Apollon, quant à lui, divinité de la beauté, nous invite à un brin de recul et semble nous souffler à l’oreille : « Arrête-toi deux secondes, contemple la splendeur de la vie, vois comme c’est magnifique : regarde, observe, réjouis-toi. » Et quand on traverse une épreuve ou que, bêtement, on patauge en plein souci, en sa limpide raison, il nous dit : « Ouvre les yeux, n’en fais pas une montagne, le monde continue à tourner, et toi avec lui. » Quel tonique expédient que de ralentir, apprécier et élever le regard vers le beau ! À Delphes, sur le temple qui lui était consacré, voyageurs et pèlerins pouvaient lire mêden agan : rien de trop, rien de plus. Lumineuse invitation à fuir l’excès et à repérer calmement les psychodrames. Loin de nous taper sur les doigts, il coupe court à cette avidité qui ne jouit jamais et circonscrit les problèmes quand on a tendance à en faire tout un plat.

Si seul Apollon nous conseillait, la vie risquerait de s’abîmer dans un mortel ennui ; en donnant libre cours à Dionysos, nous perdrions sans doute tout jalon, toute borne propre à canaliser la démesure qui peut bouillir au fond d’un cœur. Un psy nietzschéen excelle à jongler avec ces deux forces : tendant la main à son patient quand celui-ci, pris dans le tourbillon de ses excès, a besoin de point d’appui, de repère, de cadre. Et dès qu’il s’enferme dans une hyper-rationalisation, il est aussi là pour le rappeler à la vie.
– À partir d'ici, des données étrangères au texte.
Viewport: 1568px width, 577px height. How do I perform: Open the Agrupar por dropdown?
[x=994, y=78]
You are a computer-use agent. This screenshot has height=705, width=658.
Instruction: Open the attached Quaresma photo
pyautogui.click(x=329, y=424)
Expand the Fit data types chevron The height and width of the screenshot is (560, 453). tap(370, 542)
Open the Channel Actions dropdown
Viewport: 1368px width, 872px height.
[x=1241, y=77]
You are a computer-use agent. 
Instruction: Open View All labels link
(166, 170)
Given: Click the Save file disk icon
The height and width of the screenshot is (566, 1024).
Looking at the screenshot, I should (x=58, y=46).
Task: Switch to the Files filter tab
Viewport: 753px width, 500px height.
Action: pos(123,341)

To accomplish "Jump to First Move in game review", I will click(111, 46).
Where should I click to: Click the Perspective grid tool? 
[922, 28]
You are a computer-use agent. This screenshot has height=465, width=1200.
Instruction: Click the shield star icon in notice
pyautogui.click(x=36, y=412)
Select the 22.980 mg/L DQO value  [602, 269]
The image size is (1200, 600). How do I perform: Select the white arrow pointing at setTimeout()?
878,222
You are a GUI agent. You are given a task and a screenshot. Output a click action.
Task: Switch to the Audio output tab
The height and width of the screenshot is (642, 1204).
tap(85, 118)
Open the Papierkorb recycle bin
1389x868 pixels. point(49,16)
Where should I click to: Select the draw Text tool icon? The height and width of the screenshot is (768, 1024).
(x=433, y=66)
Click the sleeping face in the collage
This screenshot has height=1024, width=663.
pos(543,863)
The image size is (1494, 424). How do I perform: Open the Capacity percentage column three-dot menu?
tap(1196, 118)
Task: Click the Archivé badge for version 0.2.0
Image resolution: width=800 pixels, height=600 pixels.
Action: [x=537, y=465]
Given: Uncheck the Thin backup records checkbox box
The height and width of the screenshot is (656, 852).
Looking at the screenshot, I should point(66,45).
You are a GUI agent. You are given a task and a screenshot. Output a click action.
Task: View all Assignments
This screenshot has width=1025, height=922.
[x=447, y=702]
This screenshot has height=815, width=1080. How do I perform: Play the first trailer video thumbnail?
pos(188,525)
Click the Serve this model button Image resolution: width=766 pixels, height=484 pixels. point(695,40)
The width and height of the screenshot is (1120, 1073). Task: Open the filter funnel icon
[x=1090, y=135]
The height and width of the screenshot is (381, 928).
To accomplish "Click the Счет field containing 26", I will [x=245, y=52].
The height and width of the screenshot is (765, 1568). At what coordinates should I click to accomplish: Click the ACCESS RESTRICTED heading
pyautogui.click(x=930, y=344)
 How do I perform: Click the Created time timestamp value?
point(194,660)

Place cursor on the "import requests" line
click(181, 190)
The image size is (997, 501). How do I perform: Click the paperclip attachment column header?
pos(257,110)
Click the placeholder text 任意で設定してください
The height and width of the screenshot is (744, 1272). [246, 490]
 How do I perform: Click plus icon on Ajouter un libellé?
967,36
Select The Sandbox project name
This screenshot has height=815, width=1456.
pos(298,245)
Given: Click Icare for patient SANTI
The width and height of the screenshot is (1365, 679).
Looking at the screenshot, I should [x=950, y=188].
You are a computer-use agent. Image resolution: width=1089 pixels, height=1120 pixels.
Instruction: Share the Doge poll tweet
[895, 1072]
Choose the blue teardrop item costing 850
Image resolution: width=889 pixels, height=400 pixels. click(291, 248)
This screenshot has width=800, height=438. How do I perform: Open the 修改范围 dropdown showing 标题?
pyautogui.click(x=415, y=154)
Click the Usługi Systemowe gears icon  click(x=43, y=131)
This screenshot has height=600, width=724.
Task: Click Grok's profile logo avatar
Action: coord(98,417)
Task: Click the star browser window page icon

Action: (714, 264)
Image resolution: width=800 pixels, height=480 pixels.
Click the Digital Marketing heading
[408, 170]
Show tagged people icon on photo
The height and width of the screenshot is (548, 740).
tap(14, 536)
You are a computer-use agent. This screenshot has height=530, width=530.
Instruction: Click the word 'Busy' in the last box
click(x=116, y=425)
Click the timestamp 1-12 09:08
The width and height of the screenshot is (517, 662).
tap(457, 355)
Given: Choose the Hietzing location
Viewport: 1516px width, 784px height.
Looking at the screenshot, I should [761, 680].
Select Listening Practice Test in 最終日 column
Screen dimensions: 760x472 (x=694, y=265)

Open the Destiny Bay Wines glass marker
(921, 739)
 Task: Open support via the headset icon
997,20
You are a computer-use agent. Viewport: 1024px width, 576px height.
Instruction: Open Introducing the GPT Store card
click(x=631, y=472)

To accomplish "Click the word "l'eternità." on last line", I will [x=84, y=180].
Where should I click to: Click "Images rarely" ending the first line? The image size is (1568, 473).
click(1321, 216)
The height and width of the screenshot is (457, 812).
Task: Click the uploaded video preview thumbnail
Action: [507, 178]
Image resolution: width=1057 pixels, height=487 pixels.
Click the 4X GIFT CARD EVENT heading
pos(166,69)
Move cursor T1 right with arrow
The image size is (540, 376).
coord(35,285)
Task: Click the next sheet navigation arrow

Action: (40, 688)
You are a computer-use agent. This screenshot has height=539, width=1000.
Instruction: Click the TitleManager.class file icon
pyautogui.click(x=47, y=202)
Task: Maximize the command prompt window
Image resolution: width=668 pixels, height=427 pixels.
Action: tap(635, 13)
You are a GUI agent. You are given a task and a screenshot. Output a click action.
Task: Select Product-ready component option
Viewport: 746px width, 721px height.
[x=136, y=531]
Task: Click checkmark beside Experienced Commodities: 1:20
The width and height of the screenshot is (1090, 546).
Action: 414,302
Les Grecs, dans leur génie, savaient bien que pour se réconcilier avec le monde, y aller carrément et dire un grand oui, ces deux forces devaient se marier. Il faut croire qu’un chemin de crête est possible, que l’on peut donner la main à Dionysos sans tout à fait fausser compagnie à Apollon.

Dans la pharmacopée, Dionysos et Apollon se côtoient. Le premier nous donne un petit coup de pouce pour nous laisser nous emporter dans le torrent de la vie jusqu’au, nous dit Nietzsche, complet oubli de soi. Il nous apprend à nous réconcilier avec le monde, la nature, les hommes, le chaos, en nous fondant dans le tout. Pourquoi s’acharner à être exceptionnel, se démarquer, se replier sur soi et s’introspecter à tort et à travers ? Apollon, garant de la mesure, fait régner l’ordre de la connaissance de soi, du rien de trop.

Les mots de Nietzsche, sublime prescription, résonnent comme un appel à « chercher l’anéantissement de l’individu par un sentiment d’unité mystique2 ». Dès à présent, avec tous les boulets que je traîne, je peux me jeter dans le grand tout, m’oublier un peu et me laisser porter par la vie…Voilà peut-être le sommet d’une thérapie espiègle ! Se perdre en route, se réconcilier avec le tout, s’y oublier carrément.


1. Friedrich Nietzsche, Fragments posthumes, Gallimard, 1977, tome XIV, p. 30 (printemps 1888).

2. Friedrich Nietzsche, Œuvres, Robert Laffont, Bouquins, 1993, tome I : La naissance de la tragédie ou Hellénisme et pessimisme, chap. 2, p. 39.